Look through the data that follows and copy each line with the string "will".

Start of Data to use

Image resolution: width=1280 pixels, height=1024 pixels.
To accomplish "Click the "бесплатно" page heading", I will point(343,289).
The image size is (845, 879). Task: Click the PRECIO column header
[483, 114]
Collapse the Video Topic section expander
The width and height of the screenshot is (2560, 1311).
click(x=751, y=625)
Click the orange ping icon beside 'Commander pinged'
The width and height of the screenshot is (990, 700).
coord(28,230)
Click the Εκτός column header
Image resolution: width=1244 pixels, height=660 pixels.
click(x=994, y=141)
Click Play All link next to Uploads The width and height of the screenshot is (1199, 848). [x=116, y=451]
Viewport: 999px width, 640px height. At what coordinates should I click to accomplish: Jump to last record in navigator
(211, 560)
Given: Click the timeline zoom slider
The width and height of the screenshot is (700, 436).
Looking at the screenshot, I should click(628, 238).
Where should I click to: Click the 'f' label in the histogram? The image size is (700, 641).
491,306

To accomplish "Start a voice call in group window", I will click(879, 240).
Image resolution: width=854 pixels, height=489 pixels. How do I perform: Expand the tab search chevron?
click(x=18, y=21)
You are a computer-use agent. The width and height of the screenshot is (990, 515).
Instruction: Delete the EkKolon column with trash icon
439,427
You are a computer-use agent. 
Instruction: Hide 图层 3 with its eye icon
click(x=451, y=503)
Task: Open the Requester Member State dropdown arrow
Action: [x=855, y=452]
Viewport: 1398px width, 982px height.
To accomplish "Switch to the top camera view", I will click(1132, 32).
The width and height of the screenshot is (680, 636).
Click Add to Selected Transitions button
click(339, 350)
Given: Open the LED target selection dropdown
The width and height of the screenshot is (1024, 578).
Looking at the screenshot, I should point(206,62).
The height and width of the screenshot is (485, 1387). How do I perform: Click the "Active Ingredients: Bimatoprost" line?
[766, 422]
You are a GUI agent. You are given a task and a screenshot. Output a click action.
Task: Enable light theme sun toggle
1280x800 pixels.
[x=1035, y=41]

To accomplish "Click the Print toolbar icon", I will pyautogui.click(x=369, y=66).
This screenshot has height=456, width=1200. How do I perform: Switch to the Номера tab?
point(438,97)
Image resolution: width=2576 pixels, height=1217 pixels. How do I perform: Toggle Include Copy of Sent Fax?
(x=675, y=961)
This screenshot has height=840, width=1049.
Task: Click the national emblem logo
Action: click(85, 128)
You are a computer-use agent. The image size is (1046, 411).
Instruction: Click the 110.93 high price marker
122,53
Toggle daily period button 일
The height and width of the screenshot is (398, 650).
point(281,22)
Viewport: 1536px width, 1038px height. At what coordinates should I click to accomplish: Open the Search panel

End of Data to use

Problem solution —
To accomplish "Click the "бесплатно" page heading", I will point(343,289).
To accomplish "Start a voice call in group window", I will click(879, 240).
To accomplish "Switch to the top camera view", I will click(1132, 32).
To accomplish "Click the Print toolbar icon", I will pyautogui.click(x=369, y=66).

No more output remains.